Critique de La Cité Rose

            Donner une autre vision des cités de banlieue, loin des clichés habituels du journal télévisé, telle est l’ambition de ce film de fiction qui – à travers les mésaventures d’un adolescent – dresse le portrait d’un quartier de mauvaise réputation qui existe bel et bien, la Cité Rose à Pierrefitte dans le « 9-3 ».

            Pour ce faire, Julien Abraham, dont c’est le premier film, s’est entouré d’hommes du terrain. Son ami Sadya Diawara, qui coproduit le film, fut un habitant des lieux du tournage. Les deux auteurs qui cosignent le scénario avec le réalisateur ont grandi dans les cités. De surcroît, les rôles des enfants sont interprétés par des gamins recrutés sur les lieux. C’est donc un regard de l’intérieur qui habite le film.

            L’histoire se focalise autour d’un gamin de 12 ans d'origine afro-antillaise, surnommé "Mitraillette" (allez savoir pourquoi), qui arrive au stade des premiers émois amoureux. Autour de lui gravitent ses camarades de classe, mais aussi quelques bambins encore au stade de l'insouciance, et des adolescents parvenus à l'âge de commettre leurs premiers délits. Nous rentrons dans leurs foyers, souvent dépourvus de figures paternelles, mais où règnent des mères immigrées prodigieuses. Le film nous fait pénétrer également dans l'intimité du gang de la cité, nous montrant leurs méthodes pour se faire du pognon et faire valoir leur autorité. A l’antipode de ce vilain monde, il y a le personnage de Djibril, un jeune homme brillant et sérieux qui étudie le droit pour devenir avocat.

            Compte tenu du sujet, les situations et les dialogues se veulent réalistes. Les interprètes utilisent d'ailleurs le jargon local (pas toujours compréhensible), et dans les saynètes quotidiennes, les enfants ont parfois été invités à improviser. Les rôles adultes quant à eux sont joués par des acteurs professionnels.

            Petits et grands acteurs ne sont pas toujours à la hauteur, mais on se réjouit tout de même de leurs petites lacunes, car de nombreuses situations sont traitées avec une certaine dérision. L’humour émaille d’ailleurs tout le film, surtout que les auteurs souhaitent montrer que la cité est aussi un lieu agréable à vivre.

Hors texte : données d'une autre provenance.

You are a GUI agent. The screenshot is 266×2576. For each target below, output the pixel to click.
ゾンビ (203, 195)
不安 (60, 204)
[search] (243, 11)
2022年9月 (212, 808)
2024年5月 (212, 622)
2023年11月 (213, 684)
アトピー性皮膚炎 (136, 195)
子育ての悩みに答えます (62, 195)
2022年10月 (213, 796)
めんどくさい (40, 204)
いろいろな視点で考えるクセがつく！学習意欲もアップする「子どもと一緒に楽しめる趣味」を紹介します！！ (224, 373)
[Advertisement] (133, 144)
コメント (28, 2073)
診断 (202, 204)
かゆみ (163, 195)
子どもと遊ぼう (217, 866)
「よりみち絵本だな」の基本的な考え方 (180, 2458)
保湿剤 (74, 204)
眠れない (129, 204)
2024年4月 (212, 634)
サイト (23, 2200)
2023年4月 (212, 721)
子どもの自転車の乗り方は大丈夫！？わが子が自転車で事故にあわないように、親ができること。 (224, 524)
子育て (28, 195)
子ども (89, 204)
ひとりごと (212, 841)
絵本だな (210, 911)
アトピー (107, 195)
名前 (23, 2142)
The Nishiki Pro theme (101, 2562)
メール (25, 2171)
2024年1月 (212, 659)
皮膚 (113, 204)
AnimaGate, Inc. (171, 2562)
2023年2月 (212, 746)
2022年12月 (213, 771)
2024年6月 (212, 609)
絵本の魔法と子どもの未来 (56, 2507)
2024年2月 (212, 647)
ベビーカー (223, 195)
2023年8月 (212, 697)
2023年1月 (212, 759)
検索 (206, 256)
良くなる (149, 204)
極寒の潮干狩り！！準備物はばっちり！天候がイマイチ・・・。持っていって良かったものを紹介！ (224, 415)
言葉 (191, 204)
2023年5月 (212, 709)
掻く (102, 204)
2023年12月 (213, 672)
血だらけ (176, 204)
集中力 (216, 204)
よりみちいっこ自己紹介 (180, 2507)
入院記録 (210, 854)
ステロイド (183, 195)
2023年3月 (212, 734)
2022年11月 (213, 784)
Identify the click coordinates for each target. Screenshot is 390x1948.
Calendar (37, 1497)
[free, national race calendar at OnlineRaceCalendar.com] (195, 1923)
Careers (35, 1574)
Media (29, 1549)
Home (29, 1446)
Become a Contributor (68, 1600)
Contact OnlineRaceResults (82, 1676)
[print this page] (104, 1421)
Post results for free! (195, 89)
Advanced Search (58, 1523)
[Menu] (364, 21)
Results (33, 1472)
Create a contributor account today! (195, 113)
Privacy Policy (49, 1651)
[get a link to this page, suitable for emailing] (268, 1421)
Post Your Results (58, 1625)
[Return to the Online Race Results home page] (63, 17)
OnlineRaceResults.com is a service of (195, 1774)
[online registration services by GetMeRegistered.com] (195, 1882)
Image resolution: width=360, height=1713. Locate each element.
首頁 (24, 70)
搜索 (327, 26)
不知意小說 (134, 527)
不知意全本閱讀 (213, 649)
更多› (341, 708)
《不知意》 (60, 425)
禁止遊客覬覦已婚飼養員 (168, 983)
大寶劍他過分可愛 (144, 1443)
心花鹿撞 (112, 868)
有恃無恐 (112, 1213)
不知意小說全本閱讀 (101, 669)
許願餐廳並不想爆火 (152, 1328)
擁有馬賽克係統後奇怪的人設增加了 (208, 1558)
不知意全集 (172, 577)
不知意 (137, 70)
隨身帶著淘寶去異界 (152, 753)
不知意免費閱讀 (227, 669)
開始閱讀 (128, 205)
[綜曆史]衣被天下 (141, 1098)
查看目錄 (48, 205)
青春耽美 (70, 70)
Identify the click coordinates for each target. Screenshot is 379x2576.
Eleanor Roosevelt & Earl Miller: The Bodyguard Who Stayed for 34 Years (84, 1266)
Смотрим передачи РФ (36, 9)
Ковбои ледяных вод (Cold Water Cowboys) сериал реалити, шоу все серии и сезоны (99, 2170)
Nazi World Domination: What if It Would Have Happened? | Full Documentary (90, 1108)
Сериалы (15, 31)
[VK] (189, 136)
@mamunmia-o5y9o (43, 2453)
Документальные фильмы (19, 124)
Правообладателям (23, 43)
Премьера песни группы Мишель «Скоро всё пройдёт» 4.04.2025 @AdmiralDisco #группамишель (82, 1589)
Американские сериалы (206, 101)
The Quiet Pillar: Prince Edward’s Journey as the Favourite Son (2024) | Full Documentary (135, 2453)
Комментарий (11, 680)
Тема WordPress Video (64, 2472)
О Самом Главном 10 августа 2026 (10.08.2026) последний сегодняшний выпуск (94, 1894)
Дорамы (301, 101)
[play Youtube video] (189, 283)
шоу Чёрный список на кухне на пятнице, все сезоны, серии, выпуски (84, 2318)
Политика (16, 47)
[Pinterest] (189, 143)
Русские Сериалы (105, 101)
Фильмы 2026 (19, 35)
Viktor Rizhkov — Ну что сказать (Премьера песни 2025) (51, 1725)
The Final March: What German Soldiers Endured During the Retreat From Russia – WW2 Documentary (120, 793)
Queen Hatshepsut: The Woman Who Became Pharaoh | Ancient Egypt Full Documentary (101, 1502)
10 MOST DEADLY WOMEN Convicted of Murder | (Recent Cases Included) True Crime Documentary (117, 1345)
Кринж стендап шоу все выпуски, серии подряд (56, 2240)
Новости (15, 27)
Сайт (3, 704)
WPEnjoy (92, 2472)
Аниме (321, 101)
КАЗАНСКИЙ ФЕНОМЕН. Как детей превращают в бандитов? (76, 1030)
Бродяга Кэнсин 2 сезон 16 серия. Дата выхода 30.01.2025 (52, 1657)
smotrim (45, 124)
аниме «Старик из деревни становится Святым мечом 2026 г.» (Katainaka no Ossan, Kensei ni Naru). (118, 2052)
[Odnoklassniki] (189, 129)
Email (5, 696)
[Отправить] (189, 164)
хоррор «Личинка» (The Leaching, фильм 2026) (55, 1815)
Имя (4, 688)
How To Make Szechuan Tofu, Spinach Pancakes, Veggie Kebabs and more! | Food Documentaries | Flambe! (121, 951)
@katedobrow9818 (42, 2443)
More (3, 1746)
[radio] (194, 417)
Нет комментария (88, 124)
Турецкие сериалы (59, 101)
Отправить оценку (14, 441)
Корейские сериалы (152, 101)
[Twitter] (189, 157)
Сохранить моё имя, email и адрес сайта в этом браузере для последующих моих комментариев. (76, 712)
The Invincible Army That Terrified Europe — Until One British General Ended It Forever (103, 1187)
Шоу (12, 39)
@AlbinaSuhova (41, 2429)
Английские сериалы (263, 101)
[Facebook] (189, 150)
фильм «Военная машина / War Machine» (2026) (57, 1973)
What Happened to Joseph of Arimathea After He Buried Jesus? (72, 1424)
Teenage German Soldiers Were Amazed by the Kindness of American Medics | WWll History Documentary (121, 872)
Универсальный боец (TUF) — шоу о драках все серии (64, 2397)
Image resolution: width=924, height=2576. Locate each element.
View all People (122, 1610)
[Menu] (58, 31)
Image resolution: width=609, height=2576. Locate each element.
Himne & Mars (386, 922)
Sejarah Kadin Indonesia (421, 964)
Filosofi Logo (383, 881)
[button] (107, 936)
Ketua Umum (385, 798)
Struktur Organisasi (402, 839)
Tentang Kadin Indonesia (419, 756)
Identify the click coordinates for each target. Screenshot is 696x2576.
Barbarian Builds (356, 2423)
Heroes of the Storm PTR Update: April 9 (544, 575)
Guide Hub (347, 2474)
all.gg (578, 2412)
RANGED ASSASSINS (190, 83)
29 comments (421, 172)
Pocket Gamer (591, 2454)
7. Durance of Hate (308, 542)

            Cependant, il ne s’agit pas d’en occulter les mauvais côtés. De ce point de vue, le film montre bien comment la présence du gang s’immisce immanquablement dans les foyers de la cité, résultant parfois dans des situations tragiques. Au bout du compte, malgré tout l’humour déployé, malgré les intentions des concepteurs du film, on en retient qu’il ne fait pas si bon vivre dans la cité…     

            Là où le film fait fort, c’est qu’il s’abstient délibérément de présenter l’angle sous lequel la population issue de l’immigration est opprimée par la société française, mais qu’il s’attache au contraire à montrer que les protagonistes ont eux-mêmes des préjugés communautaires : victimisation à outrance, dilemmes posés par les couples mixtes. Dommage que les situations ne soient pas toujours crédibles, et que la narration tende à privilégier le point de vue masculin, ne rendant absolument pas compte de ce qu’est le quotidien d’une fille dans une cité.